Rugag bread in the making
Posted: 23 December 2014 Filed under: Rugag bread in the making | Tags: Arabic, Laar, pan-bread, taveh, travel Leave a commentAbout three decades ago, I spent ten days in a small town in the Fars province, called Laar. I was visiting my eldest sister, who was living there temporarily to teach English to high school students. The tall, talkative old landlady who had rented one room in her big house to my sister was called Madar-e Fazlollah.
She made me an unforgettably unique and delicious breakfast from an egg and some bread she baked on a small taveh–a flat, sometimes slightly curved, round iron griddle. By the time my sister left for work each morning, Madar-e Fazlollah had already made her quick and sloppy run of daily sweeping around the house. She then settled on a short stool in front of a stand-alone oil burner, topped by her taveh, in the middle of her large, walled yard under a four-story-tall palm tree.
She placed a small round of dough in the middle of the hot taveh and swiftly flattened it with her bare fingers. She then broke an egg onto the baking bread. A few seconds later she tucked the two sides of the bread tightly together, turned the wrap over for a few more seconds, and removed it from the taveh. It took only a couple of minutes (and 85 years of experience) to produce the delicious wrap, with the thin bread and scrambled egg artfully blended together.

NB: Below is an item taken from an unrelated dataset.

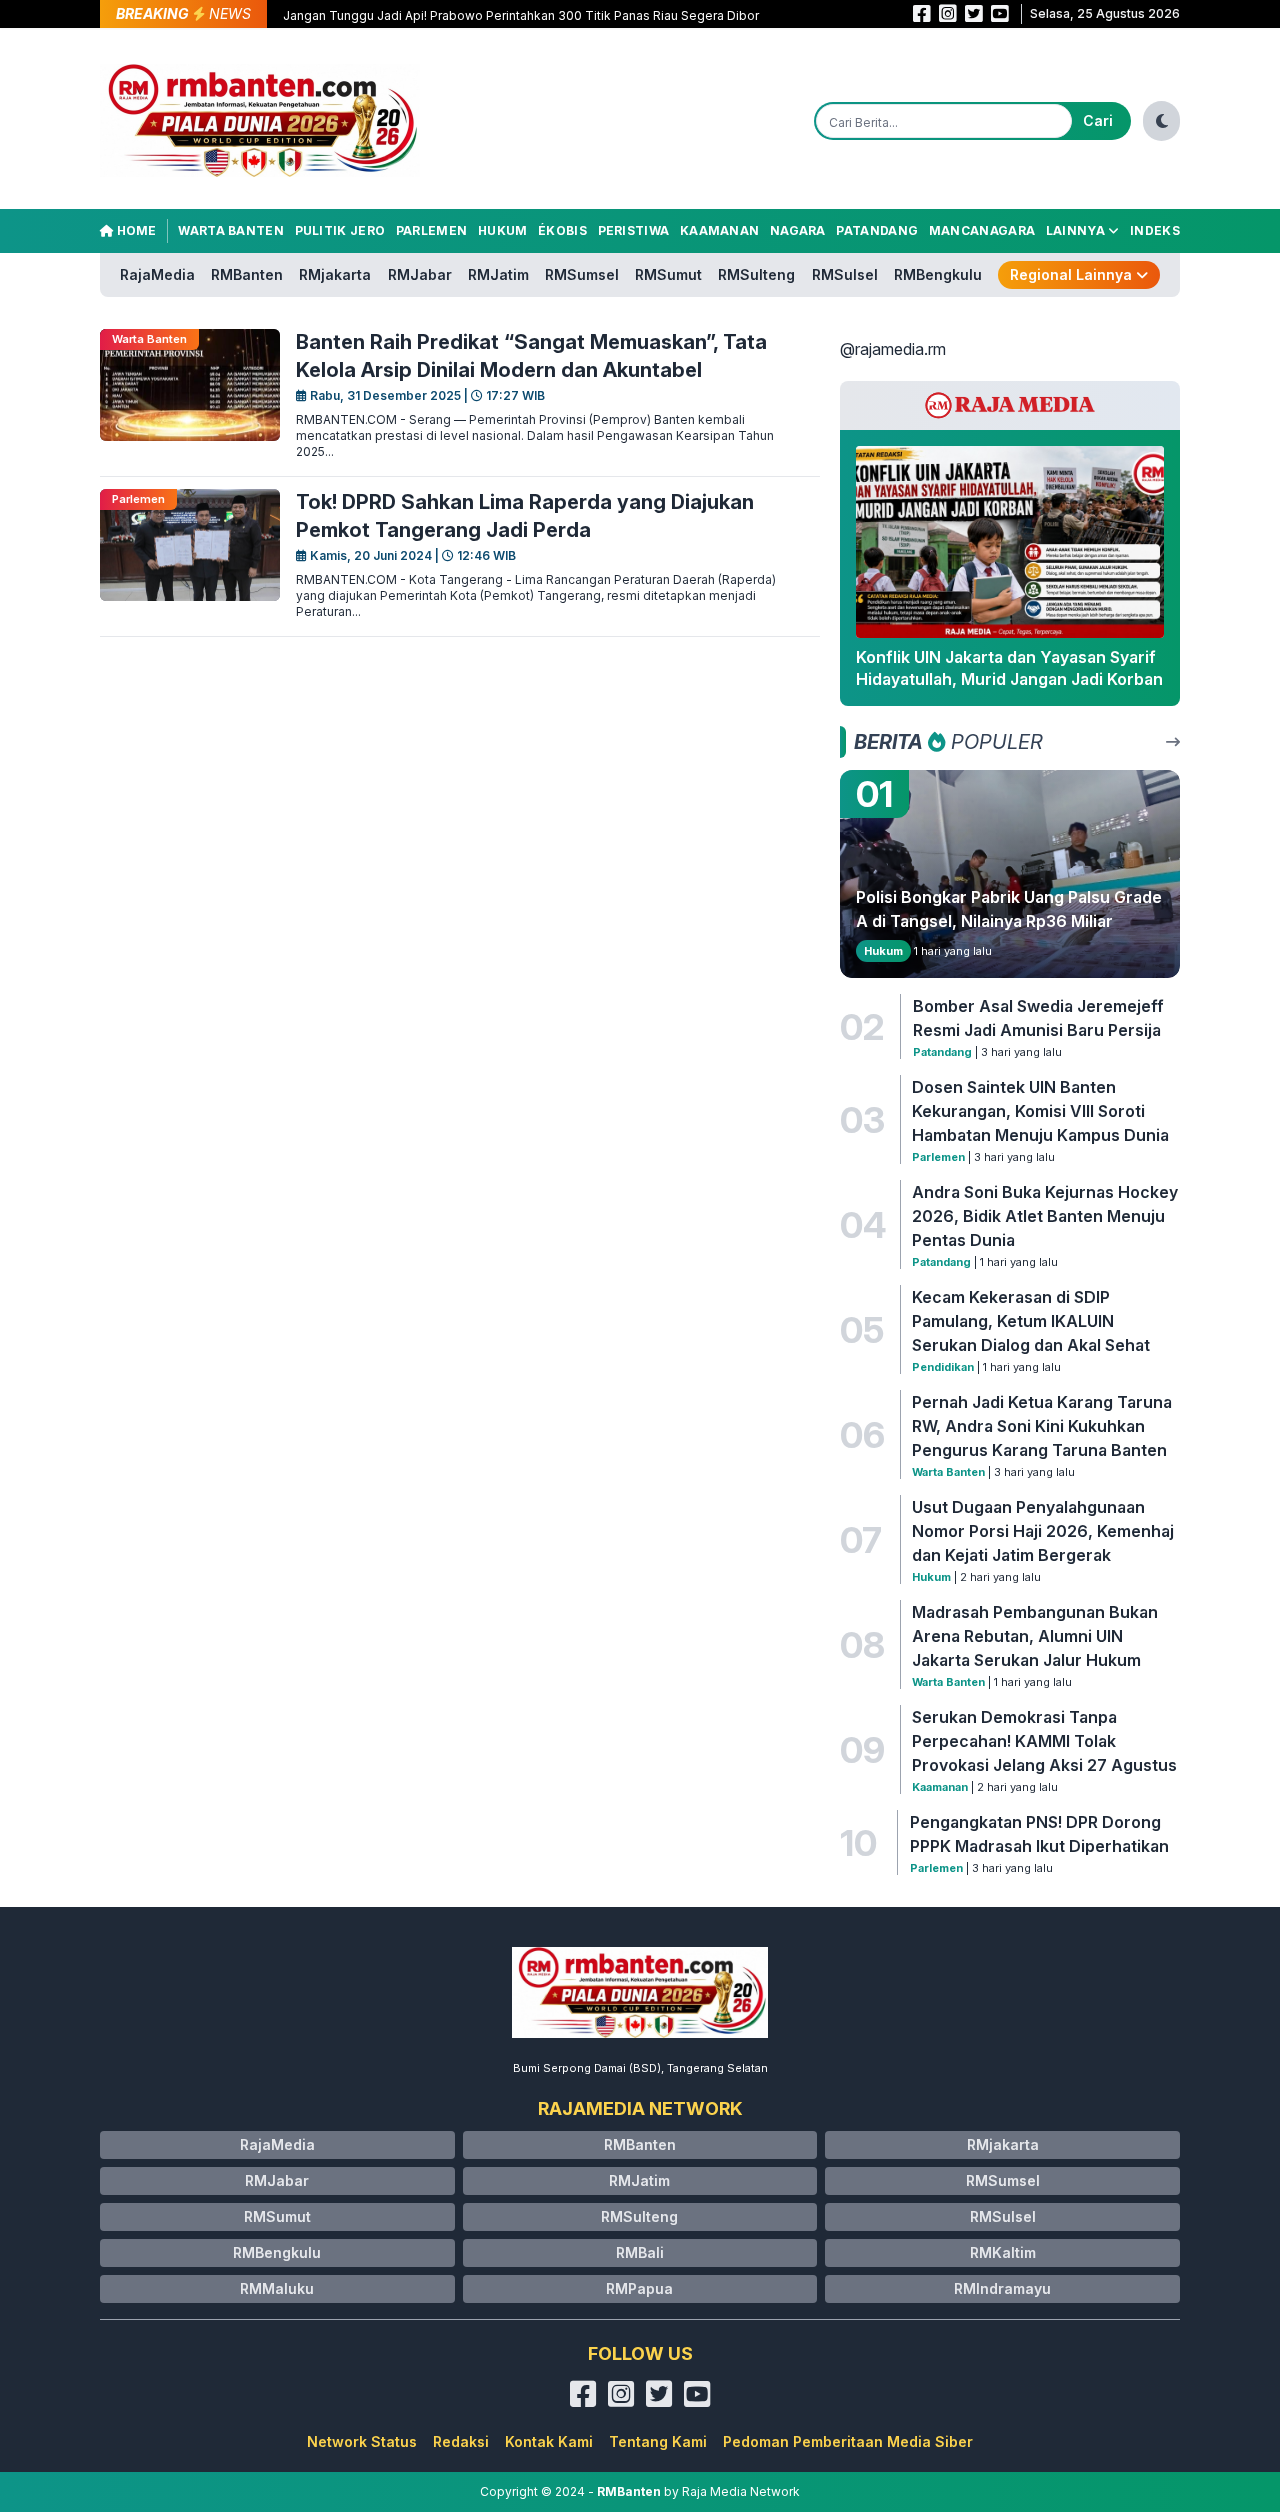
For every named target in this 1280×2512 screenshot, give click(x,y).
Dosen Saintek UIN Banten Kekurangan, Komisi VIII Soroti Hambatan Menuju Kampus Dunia (1040, 1111)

Madar-e Fazlollah called the dish ni-na-noo. I never ate that food in Iran again, nor did I ever hear its name. Amazingly, however, I came across it once again just recently while I was visiting “Global Village” in Dubai, where local women were baking and selling “Rugag bread’ as they call it on the spot. As soon as I recognized the dish, I asked women’s permission to film the process and felt so emotional just standing in the crowd, watching them and tasting a very remote memory, while actually being accompanied by a dear friend of my youth.